Items from a dataset:
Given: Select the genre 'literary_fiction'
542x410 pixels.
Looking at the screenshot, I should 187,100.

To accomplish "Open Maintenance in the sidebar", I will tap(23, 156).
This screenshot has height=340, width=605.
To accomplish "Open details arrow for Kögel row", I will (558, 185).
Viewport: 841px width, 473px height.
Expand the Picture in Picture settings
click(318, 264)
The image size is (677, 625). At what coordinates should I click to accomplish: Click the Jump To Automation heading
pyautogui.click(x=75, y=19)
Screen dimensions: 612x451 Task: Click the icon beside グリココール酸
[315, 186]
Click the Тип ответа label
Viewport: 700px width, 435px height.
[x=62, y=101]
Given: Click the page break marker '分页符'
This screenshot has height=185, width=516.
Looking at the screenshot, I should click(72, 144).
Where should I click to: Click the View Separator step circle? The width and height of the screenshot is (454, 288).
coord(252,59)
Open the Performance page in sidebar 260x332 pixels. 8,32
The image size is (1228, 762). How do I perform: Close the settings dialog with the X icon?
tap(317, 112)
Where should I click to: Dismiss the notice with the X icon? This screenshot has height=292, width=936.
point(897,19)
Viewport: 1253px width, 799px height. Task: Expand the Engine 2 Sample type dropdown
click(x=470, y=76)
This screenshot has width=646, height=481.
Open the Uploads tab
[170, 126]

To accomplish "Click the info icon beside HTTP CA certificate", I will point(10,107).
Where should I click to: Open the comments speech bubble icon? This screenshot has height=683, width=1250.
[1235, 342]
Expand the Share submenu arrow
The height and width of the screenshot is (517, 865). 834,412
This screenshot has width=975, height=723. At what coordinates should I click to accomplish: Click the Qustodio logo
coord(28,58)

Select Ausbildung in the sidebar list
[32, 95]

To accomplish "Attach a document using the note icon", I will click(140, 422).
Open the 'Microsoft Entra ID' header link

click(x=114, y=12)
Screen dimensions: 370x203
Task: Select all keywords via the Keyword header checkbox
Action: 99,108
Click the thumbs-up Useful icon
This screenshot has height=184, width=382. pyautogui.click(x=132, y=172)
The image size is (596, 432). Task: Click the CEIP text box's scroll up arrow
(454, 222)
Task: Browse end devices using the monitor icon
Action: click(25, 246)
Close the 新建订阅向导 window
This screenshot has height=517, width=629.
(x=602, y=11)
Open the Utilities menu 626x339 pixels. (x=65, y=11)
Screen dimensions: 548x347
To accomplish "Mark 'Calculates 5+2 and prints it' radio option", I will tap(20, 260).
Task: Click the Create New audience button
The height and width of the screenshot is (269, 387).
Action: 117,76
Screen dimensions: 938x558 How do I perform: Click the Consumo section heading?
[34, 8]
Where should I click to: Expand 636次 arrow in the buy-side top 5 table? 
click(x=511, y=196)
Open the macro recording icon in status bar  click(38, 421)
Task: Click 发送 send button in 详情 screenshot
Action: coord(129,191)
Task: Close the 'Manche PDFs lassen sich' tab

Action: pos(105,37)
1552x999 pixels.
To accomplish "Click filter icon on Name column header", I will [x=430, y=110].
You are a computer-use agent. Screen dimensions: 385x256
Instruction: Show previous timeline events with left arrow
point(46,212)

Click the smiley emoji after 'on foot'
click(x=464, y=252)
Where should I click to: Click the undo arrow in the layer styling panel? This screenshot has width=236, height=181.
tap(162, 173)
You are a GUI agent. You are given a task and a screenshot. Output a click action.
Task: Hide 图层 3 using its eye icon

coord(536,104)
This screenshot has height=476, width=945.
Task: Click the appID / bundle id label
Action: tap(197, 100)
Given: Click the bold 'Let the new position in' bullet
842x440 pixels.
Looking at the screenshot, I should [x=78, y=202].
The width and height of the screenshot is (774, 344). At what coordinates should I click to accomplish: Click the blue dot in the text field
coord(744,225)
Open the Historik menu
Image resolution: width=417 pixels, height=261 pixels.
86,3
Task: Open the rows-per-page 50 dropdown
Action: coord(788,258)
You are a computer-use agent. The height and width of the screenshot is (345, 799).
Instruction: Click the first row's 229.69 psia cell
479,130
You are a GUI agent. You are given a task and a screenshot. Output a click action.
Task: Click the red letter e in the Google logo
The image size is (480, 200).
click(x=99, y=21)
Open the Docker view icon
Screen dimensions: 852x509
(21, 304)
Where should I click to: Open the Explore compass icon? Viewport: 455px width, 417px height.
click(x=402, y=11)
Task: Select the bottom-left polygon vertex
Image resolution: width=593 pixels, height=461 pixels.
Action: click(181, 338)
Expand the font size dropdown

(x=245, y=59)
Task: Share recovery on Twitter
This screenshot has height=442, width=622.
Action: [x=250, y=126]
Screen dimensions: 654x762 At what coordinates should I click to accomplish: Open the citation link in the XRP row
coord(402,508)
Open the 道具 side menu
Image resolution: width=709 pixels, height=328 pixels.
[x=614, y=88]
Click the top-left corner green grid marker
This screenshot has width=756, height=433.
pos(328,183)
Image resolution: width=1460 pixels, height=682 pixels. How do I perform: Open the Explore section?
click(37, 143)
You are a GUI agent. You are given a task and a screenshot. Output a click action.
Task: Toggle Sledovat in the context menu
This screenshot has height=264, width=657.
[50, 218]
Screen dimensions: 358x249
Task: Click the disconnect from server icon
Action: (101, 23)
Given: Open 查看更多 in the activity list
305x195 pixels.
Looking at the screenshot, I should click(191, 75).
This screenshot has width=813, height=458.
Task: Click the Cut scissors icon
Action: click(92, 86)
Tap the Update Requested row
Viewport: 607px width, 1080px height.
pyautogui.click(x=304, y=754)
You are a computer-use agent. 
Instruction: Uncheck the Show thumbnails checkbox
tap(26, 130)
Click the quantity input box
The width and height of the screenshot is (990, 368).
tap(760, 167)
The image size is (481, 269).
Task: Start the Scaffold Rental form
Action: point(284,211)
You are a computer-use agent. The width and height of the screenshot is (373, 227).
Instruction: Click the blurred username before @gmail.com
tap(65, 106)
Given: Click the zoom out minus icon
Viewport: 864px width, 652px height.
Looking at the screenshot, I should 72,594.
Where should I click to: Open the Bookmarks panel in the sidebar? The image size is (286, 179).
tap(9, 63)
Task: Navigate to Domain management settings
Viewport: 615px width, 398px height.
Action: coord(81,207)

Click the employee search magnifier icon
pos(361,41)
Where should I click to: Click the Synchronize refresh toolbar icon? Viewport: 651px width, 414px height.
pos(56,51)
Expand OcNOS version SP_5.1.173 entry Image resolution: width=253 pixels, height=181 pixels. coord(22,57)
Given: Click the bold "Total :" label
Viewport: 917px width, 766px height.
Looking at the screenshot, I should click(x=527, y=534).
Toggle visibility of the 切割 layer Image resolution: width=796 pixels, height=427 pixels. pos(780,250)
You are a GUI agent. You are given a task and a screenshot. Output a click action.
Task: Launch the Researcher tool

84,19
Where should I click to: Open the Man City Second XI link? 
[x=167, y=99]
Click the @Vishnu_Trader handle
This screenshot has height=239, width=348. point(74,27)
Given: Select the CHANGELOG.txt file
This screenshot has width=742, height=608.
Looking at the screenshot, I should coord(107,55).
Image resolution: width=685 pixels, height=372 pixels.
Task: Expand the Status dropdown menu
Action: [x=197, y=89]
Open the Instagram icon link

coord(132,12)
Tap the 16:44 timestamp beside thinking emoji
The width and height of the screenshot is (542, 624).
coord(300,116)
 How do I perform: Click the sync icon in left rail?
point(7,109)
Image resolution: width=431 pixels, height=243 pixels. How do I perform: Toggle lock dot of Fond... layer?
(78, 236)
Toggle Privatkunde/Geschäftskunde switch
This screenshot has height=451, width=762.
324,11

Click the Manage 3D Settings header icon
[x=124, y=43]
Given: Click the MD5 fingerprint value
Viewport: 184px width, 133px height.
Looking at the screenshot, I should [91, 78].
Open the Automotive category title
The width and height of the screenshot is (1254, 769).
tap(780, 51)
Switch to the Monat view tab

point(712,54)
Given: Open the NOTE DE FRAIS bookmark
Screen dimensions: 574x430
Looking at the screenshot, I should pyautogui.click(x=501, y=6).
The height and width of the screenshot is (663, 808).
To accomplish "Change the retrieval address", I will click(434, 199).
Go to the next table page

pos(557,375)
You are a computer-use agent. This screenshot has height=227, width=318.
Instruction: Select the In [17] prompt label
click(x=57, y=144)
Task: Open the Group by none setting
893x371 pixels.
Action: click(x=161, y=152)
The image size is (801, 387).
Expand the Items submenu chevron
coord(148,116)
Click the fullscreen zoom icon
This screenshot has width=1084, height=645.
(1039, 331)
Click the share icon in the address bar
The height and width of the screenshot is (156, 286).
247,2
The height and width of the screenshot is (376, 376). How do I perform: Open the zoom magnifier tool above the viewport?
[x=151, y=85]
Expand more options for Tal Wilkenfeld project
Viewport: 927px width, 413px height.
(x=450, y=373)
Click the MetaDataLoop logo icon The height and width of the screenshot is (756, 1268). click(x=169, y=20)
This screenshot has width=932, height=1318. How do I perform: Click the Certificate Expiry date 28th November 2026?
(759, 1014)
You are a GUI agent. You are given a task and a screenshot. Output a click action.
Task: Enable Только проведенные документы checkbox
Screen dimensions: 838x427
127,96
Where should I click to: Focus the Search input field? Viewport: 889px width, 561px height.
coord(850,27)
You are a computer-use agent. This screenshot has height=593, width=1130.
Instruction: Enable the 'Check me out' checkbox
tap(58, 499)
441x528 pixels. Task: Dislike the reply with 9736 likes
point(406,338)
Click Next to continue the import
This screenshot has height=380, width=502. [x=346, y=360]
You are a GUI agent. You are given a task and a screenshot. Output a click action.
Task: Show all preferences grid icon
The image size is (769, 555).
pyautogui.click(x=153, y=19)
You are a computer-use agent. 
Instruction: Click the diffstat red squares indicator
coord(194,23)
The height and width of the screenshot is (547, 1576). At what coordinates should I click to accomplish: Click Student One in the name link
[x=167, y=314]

Problem details: Scan the lines above for "computer" and state how many match, nothing more.

Result for this task: 7